Therapy Approaches
- CBT
- Motivational Enhancement
- Motivational Interviewing
- Gottman
- Solution Focused
- Emotional Focused Therapy
- Internal Family Systems
Cognitive behavioral therapy is a psycho-social intervention that aims to reduce symptoms of various mental health conditions, primarily depression and anxiety disorders.
Motivational enhancement therapy is a strategy of therapy that involves a variation of motivational interviewing to analyze feedback gained from client sessions.
Motivational interviewing (MI) is a counseling approach developed in part by clinical psychologists William R. Miller and Stephen Rollnick. It is a directive, client-centered counseling style for eliciting behavior change by helping clients to explore and resolve ambivalence.

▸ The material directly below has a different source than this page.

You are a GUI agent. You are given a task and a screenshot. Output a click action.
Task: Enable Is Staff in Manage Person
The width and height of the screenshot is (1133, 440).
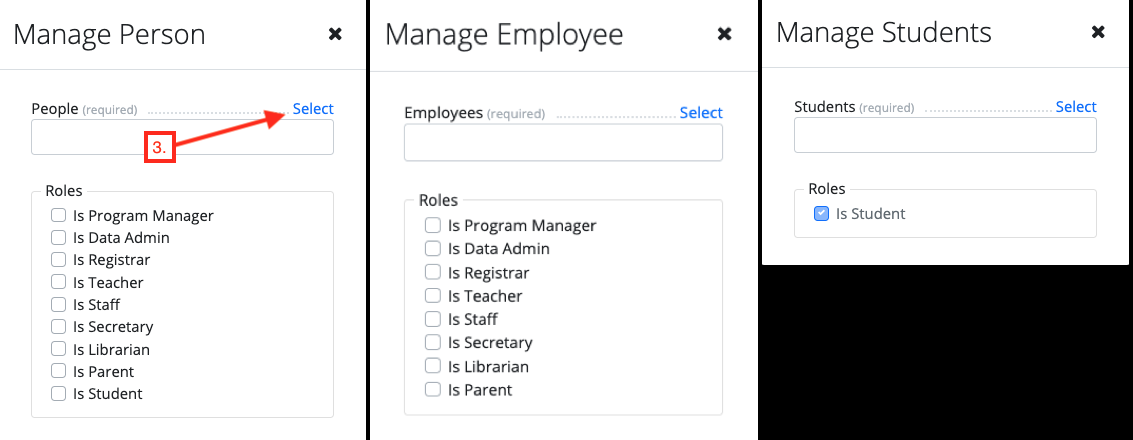point(59,305)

The Gottman Method is an approach to couples therapy that includes a thorough assessment of the couple’s relationship and integrates research-based interventions based on the Sound Relationship House Theory.
Solution-focused therapy is a goal-directed collaborative approach to psychotherapeutic change that is conducted through direct observation of clients' responses to a series of precisely constructed questions.
EFT approaches are based on the premise that human emotions are connected to human needs, and therefore emotions have an innately adaptive potential that, if activated and worked through, can help people change problematic emotional states and interpersonal relationships.
Internal Family Systems Model is an integrative approach to individual psychotherapy that combines systems thinking with the view that the mind is made up of relatively discrete subpersonalities, each with its own unique viewpoint and qualities.